In a statement Monday, the White House described the new report as "a definitive chronicle of the American founding" and "a dispositive rebuttal of reckless 're-education' attempts that seek to reframe American history around the idea that the United States is not an exceptional country but an evil one."
Progressives and historians, meanwhile, denounced the report as not only a scholarly failure but a reflection of the racism espoused by the outgoing administration—from xenophobic travel bans to a refusal to denounce white supremacists to inciting violence by an extremist mob at the Capitol this month.
"The Trump administration is marking Martin Luther King Day by putting out a report that defends the Founding Fathers for owning slaves and attacks the Civil Rights Movement," said government watchdog group Citizens for Responsibility and Ethics in Washington (CREW). "This is an administration racist to the core."
For MLK Day, the Trump administration wants us to stop saying it was bad that people owned slaves pic.twitter.com/F2aHSQAWFP
— Citizens for Ethics (@CREWcrew) January 18, 2021
"Our nation will never move forward if we allow our leaders to ignore and rewrite its history," tweeted the ACLU. "America has existed longer with slavery than without," the group added, "and reports like this make it clear that its legacy continues to manifest through systemic racism."
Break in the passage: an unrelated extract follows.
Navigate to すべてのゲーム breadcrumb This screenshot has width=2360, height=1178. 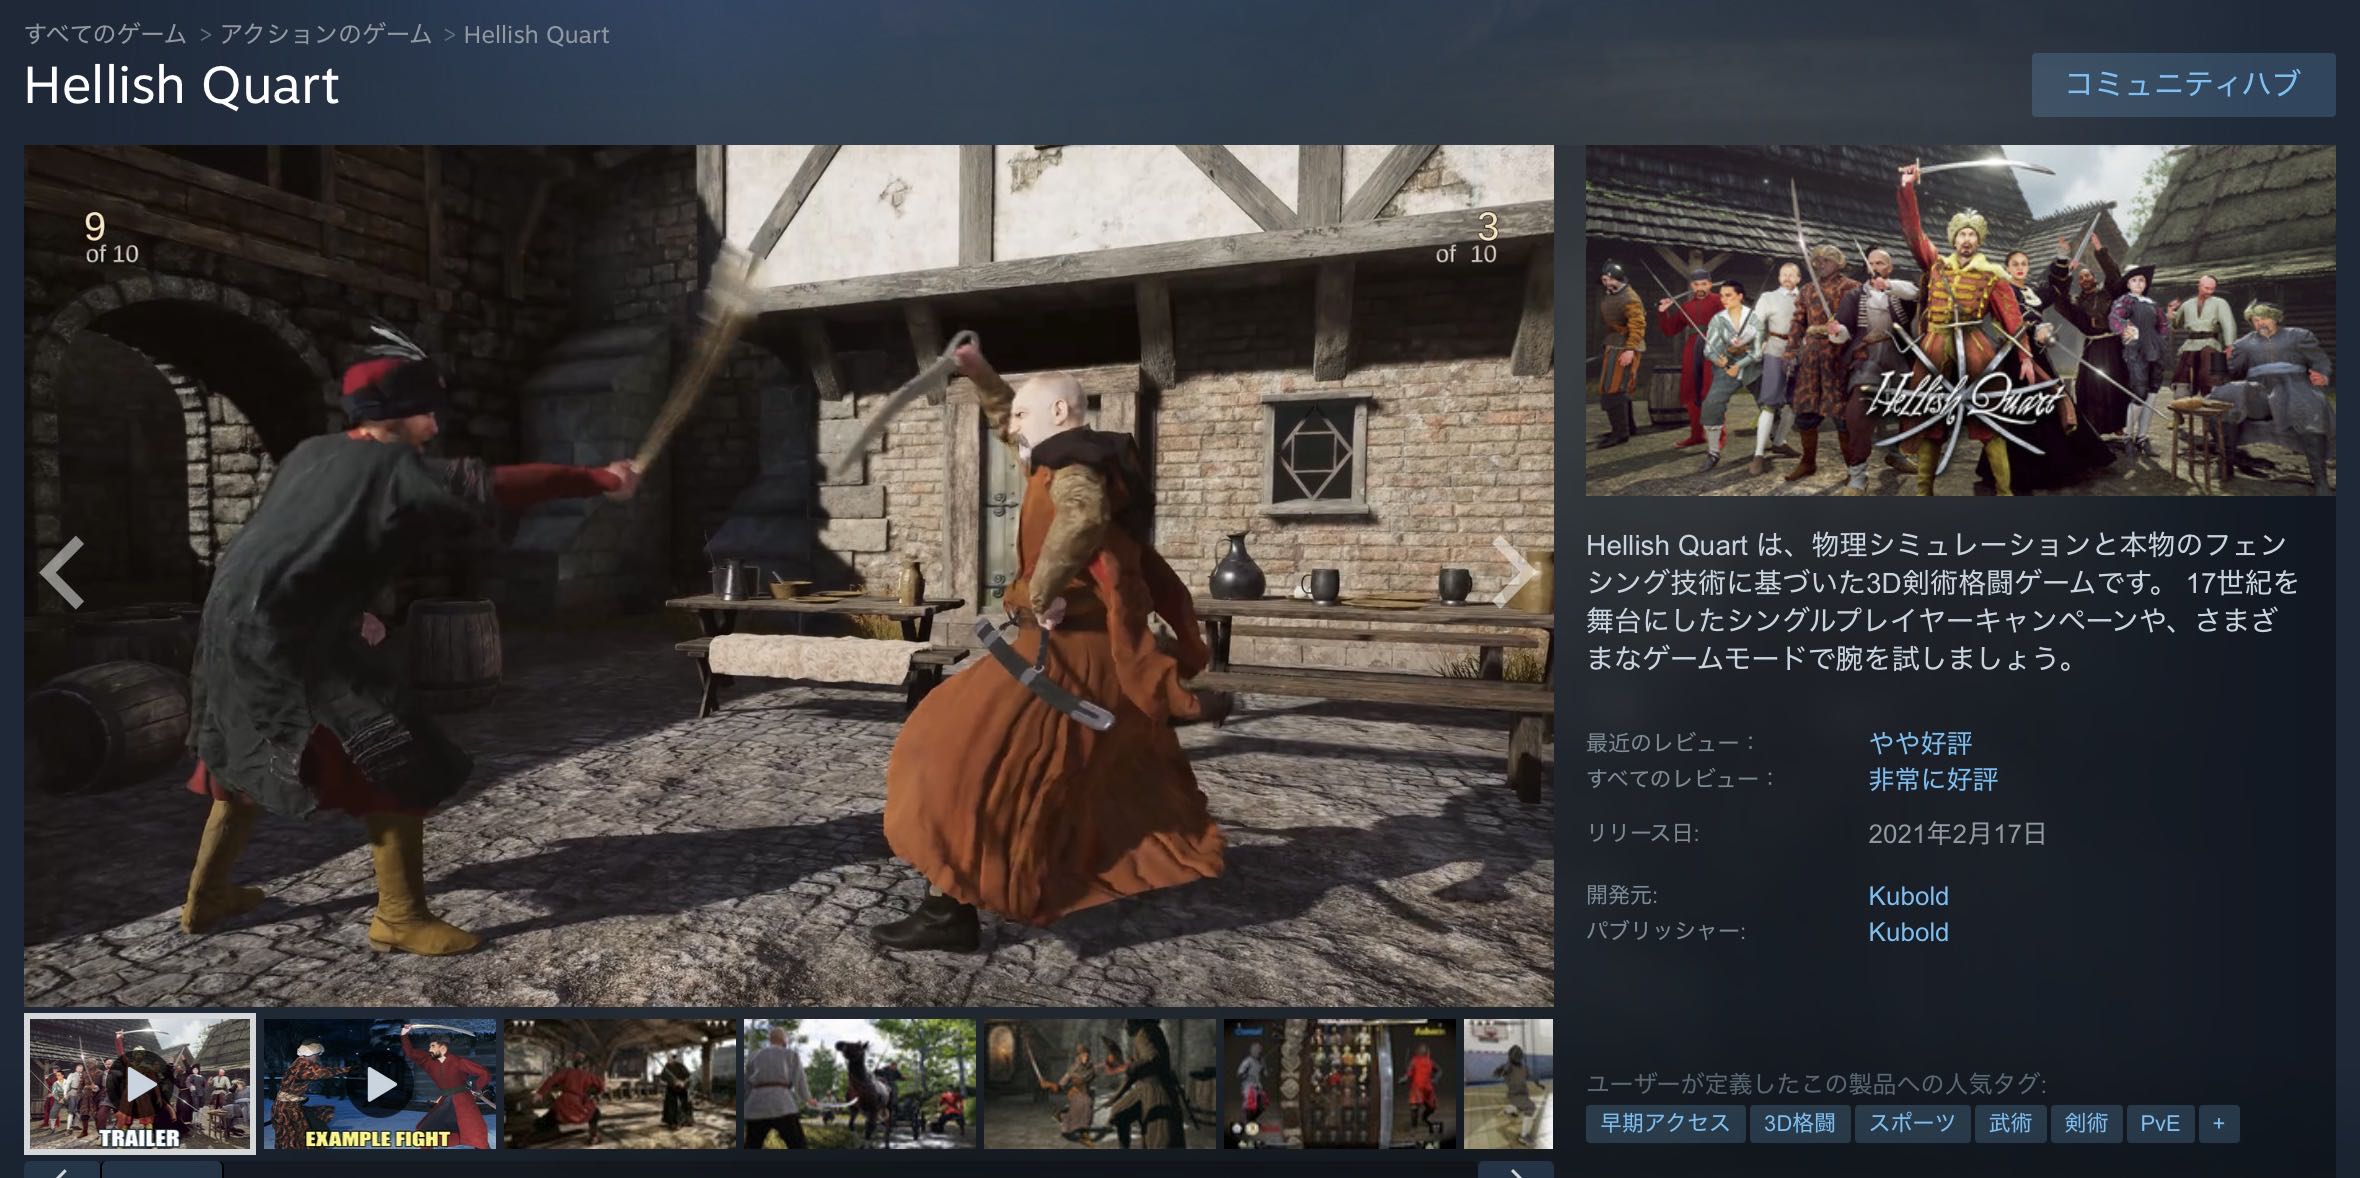(x=106, y=35)
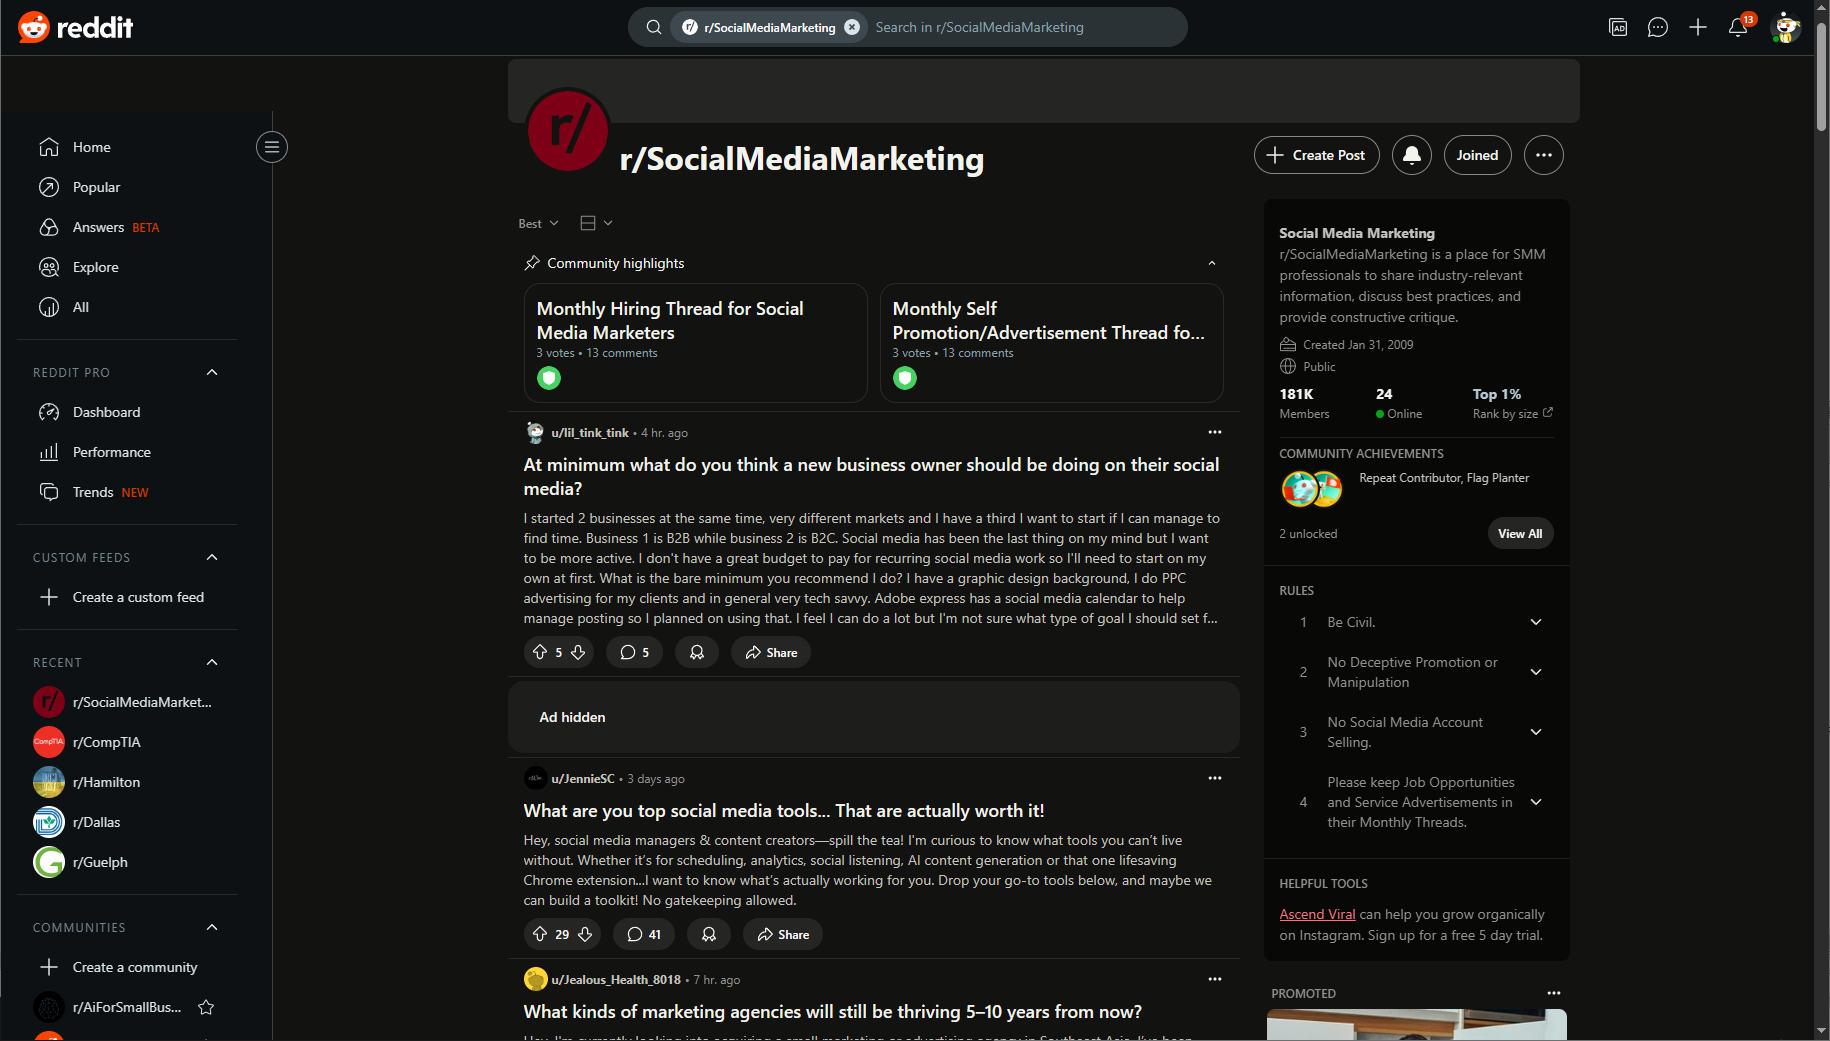The height and width of the screenshot is (1041, 1830).
Task: Click the Reddit logo to go home
Action: tap(76, 27)
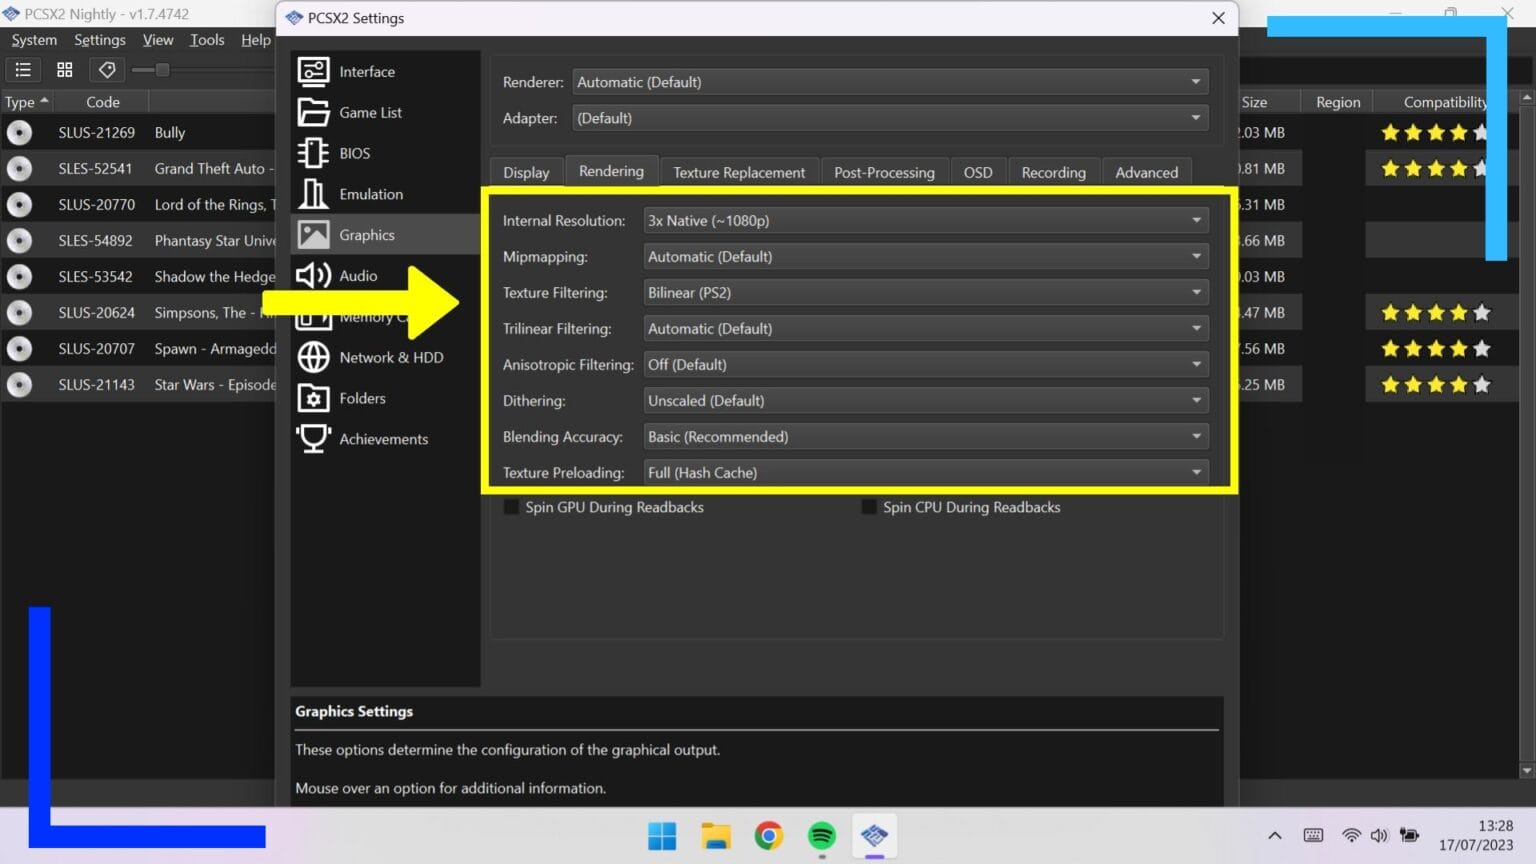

Among the historians sharply criticzing the report was David W. Blight, who called it "a puerile, politically reactionary document" that marks "the product of allowing an array of viciously right wing, willfully ignorant people to have way too much power." He also suggested it could "end up anthologized some day in a collection of fascist and authoritarian propaganda."
The Washington Post also featured criticism of the report from a number of historians including Kali Nicole Gross, an author and professor of African American Studies at Emory University and the Martin Luther King, Jr. Professor of History at Rutgers University–New Brunswick.
Gross said the report was "the usual dodge on the long-lasting, harmful impacts of settler-colonialism, enslavement, Jim Crow, the oppression of women, the plight of queer people... as the true threat to democracy."